**TASK TO COMPLETE:** Of all the lines below, return only those starting with the line holding "Click the download (import) flow icon" and going on through the line holding "Task: Select the Build tab", exactly as written.

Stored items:
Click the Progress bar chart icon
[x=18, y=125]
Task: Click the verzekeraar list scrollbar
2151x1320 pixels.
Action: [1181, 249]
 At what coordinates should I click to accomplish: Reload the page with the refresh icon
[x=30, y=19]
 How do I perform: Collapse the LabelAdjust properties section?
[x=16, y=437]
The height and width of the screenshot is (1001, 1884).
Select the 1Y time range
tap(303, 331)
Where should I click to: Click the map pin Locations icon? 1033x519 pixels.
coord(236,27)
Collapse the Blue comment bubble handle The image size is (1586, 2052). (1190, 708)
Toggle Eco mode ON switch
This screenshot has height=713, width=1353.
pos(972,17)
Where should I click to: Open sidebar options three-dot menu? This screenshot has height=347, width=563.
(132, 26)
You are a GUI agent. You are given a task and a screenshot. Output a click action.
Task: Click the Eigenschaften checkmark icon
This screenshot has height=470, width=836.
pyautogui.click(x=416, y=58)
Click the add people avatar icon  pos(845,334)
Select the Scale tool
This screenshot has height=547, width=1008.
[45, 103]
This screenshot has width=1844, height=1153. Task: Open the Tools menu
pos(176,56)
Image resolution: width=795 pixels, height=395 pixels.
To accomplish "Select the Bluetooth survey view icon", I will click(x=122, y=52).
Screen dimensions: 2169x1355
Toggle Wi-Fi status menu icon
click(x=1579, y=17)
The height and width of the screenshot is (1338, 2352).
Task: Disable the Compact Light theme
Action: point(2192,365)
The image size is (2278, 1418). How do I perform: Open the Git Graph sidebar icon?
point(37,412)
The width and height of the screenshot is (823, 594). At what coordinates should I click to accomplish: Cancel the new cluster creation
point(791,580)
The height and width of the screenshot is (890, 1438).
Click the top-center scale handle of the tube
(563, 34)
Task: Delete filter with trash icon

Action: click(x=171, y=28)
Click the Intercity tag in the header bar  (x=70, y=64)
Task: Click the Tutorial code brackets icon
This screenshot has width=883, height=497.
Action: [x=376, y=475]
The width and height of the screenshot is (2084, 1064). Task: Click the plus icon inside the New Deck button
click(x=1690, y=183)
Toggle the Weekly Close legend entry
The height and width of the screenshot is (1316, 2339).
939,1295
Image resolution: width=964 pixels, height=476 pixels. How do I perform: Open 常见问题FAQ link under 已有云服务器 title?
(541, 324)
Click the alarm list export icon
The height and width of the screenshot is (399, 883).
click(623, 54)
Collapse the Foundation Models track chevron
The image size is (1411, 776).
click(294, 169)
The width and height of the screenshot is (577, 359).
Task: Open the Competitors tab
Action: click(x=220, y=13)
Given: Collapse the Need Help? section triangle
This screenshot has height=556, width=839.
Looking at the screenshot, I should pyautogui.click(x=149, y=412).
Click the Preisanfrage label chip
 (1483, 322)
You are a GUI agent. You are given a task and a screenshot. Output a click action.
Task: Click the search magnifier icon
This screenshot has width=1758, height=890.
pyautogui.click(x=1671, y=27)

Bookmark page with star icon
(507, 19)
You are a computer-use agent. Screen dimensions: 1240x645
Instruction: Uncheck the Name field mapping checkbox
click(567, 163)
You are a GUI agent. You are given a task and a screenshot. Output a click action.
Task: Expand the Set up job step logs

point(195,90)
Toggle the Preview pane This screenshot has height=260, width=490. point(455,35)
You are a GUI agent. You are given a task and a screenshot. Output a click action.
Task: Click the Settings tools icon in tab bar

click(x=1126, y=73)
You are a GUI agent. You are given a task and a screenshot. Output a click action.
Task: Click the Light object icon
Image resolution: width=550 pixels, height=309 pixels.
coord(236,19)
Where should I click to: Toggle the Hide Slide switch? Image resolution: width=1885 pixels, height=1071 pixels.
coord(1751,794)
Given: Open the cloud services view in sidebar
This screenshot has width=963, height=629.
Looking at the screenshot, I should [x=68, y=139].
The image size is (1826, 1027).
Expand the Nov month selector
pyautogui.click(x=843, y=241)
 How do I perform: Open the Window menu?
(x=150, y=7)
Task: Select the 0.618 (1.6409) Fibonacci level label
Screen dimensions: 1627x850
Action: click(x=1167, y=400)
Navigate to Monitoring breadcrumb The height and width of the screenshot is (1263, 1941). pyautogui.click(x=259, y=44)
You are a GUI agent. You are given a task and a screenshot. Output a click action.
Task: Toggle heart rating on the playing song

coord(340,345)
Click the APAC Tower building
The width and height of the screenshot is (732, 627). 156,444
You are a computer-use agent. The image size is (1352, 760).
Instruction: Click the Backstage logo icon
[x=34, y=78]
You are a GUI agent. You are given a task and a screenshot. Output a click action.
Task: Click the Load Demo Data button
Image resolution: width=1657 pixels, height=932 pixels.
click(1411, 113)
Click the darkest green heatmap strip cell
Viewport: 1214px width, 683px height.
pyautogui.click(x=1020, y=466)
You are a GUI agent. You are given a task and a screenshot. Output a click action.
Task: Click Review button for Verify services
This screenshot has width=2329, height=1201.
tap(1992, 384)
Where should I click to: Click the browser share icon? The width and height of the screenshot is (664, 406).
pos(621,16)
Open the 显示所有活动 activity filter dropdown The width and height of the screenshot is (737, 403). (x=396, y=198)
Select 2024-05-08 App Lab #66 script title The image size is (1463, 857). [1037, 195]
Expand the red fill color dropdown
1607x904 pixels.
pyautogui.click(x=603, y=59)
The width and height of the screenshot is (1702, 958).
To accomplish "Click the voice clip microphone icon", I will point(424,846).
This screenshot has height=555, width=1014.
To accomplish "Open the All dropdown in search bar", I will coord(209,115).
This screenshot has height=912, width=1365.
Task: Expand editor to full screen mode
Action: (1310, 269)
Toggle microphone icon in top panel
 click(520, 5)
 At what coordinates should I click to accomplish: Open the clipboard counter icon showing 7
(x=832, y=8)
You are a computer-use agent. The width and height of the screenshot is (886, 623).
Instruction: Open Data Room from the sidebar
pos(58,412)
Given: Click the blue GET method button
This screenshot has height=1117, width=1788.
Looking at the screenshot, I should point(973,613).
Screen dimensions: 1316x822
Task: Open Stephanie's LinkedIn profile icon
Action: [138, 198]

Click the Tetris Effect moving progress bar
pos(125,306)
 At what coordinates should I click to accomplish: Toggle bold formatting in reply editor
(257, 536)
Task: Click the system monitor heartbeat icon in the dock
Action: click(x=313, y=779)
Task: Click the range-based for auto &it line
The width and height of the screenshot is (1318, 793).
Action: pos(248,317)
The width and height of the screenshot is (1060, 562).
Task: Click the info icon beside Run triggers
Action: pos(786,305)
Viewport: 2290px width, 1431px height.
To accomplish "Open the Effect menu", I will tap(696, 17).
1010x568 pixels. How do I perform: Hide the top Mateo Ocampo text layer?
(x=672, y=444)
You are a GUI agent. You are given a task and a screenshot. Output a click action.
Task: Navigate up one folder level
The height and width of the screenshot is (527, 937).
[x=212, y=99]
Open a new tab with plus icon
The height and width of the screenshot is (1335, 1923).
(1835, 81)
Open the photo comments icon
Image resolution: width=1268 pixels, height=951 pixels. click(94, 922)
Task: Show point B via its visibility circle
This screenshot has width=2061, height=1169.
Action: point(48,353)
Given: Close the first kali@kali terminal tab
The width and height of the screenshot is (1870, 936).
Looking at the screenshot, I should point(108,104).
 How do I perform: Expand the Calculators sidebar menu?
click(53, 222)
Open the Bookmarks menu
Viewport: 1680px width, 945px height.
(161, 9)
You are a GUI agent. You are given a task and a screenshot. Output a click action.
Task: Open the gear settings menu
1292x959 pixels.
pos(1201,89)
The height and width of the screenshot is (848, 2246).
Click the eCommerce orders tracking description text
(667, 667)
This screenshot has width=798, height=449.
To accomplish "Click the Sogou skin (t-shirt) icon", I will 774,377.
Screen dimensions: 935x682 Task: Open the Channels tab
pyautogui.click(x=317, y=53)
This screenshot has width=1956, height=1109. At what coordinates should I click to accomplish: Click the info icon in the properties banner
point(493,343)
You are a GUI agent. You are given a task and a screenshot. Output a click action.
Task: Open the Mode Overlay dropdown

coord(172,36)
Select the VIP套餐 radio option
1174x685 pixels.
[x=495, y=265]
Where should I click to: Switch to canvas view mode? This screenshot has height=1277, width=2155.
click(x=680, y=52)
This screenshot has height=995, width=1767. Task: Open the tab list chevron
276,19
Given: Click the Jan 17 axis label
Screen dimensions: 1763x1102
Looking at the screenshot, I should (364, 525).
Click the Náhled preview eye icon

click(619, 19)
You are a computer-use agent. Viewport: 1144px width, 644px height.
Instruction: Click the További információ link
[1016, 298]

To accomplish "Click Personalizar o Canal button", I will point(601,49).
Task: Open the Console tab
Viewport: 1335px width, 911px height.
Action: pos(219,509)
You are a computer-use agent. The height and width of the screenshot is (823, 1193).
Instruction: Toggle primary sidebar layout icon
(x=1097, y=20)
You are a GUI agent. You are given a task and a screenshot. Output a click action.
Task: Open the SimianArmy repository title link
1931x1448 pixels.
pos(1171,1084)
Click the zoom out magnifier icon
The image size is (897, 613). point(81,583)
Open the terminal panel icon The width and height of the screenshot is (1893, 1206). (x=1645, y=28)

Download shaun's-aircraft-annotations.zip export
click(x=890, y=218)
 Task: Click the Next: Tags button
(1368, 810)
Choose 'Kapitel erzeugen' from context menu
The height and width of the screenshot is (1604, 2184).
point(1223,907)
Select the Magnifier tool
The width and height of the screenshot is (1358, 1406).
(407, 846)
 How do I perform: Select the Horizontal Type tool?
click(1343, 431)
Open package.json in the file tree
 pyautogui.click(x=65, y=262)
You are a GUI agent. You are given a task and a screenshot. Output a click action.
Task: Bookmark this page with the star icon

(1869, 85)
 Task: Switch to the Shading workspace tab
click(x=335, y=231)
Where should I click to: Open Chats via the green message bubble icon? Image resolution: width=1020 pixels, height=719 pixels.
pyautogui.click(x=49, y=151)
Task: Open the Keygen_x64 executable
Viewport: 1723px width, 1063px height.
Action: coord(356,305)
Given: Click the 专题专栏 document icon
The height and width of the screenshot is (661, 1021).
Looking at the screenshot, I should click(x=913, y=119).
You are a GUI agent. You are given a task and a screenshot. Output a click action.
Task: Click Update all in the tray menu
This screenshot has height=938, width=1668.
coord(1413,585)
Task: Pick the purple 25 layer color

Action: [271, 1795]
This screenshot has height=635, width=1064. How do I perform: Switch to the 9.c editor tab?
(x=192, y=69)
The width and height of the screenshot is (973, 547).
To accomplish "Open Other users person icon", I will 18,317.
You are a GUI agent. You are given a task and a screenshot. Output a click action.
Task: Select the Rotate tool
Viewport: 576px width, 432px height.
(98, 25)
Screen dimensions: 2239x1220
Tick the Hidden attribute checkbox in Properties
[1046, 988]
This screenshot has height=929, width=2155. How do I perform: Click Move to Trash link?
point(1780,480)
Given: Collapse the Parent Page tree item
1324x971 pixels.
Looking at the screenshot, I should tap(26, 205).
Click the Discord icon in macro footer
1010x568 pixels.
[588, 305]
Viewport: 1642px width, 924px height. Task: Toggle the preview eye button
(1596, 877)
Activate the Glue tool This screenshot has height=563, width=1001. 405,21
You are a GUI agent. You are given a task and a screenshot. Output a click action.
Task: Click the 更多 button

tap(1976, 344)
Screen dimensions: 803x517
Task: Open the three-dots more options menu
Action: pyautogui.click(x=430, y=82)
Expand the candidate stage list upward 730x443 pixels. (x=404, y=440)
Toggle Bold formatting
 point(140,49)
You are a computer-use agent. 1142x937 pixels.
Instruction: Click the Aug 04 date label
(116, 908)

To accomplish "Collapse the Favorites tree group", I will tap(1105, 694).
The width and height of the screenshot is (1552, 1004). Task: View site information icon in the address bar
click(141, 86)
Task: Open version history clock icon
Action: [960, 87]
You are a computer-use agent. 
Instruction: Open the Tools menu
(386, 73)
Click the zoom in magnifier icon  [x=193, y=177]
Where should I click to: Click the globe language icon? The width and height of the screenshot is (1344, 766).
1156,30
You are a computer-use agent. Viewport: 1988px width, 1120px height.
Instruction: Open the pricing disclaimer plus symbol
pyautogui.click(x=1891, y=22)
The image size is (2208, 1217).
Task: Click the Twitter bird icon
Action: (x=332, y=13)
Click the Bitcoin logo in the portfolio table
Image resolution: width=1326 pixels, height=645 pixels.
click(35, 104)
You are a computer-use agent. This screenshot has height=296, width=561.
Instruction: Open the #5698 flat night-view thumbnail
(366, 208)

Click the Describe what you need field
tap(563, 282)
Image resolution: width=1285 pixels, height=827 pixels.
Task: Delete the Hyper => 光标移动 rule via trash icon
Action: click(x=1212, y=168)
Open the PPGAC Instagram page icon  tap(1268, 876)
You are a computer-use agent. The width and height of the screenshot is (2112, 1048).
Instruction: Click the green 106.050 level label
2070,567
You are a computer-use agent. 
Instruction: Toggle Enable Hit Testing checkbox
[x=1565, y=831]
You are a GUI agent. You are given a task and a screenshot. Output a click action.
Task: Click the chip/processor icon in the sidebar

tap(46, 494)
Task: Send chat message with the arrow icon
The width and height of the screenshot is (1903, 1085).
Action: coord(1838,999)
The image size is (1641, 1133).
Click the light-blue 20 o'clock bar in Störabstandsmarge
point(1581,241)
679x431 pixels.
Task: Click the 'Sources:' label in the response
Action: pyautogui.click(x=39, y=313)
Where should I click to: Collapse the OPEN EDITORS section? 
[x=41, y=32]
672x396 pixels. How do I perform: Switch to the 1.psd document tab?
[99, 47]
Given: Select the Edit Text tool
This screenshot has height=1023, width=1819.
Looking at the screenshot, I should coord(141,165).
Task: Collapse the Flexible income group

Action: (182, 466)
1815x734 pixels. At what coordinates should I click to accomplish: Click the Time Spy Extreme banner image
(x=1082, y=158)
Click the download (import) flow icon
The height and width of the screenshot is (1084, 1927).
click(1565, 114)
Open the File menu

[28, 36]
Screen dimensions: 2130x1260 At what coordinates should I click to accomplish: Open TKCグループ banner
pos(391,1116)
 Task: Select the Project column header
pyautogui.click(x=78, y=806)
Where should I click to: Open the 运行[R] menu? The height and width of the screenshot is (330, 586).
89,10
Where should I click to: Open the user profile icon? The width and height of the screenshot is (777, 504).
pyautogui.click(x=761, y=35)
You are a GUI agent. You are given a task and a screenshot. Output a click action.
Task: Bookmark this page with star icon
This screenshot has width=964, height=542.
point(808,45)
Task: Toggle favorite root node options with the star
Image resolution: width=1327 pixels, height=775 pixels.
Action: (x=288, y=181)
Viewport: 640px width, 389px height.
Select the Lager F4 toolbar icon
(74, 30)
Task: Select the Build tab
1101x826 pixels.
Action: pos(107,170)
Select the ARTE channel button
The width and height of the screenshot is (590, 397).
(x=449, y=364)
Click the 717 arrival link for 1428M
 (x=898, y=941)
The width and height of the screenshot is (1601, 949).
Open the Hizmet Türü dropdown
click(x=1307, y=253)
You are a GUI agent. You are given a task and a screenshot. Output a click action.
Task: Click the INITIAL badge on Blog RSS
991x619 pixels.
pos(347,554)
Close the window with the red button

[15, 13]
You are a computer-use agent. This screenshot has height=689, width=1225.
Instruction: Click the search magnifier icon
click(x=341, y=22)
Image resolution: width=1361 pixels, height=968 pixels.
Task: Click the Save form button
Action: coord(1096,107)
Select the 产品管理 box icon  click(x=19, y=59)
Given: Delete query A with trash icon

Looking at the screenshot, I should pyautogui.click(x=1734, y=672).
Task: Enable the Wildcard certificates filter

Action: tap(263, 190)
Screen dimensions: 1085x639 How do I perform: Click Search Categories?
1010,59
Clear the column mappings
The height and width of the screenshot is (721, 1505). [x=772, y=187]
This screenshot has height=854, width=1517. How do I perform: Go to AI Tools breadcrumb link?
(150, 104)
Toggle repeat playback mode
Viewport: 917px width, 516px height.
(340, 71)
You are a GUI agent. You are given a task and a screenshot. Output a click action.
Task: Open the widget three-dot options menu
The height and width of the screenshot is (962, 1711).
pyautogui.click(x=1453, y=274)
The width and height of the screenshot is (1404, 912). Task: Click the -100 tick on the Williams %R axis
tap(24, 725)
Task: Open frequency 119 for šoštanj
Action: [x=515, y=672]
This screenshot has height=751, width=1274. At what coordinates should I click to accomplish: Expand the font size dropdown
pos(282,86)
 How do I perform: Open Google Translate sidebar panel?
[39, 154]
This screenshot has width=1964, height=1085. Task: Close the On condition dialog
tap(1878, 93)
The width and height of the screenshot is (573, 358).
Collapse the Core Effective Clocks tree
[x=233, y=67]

**WRITTEN SOLUTION:**
Click the download (import) flow icon
The height and width of the screenshot is (1084, 1927).
click(1565, 114)
Open the File menu

[28, 36]
Screen dimensions: 2130x1260 At what coordinates should I click to accomplish: Open TKCグループ banner
pos(391,1116)
 Task: Select the Project column header
pyautogui.click(x=78, y=806)
Where should I click to: Open the 运行[R] menu? The height and width of the screenshot is (330, 586).
89,10
Where should I click to: Open the user profile icon? The width and height of the screenshot is (777, 504).
pyautogui.click(x=761, y=35)
You are a GUI agent. You are given a task and a screenshot. Output a click action.
Task: Bookmark this page with star icon
This screenshot has width=964, height=542.
point(808,45)
Task: Toggle favorite root node options with the star
Image resolution: width=1327 pixels, height=775 pixels.
Action: (x=288, y=181)
Viewport: 640px width, 389px height.
Select the Lager F4 toolbar icon
(74, 30)
Task: Select the Build tab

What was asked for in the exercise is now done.